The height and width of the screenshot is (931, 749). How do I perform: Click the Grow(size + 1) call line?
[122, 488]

==

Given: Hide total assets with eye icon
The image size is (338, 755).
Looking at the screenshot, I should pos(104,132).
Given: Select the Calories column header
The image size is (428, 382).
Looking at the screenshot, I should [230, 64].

---

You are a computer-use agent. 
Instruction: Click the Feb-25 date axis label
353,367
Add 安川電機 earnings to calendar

PROBLEM DESCRIPTION ▸
Everything from the line containing "You are a computer-use agent." through the line containing "Add 安川電機 earnings to calendar" in the material above should be retyped exactly, both ends included, and nothing more.

ANSWER AREA ▸
You are a computer-use agent. 
Instruction: Click the Feb-25 date axis label
353,367
Add 安川電機 earnings to calendar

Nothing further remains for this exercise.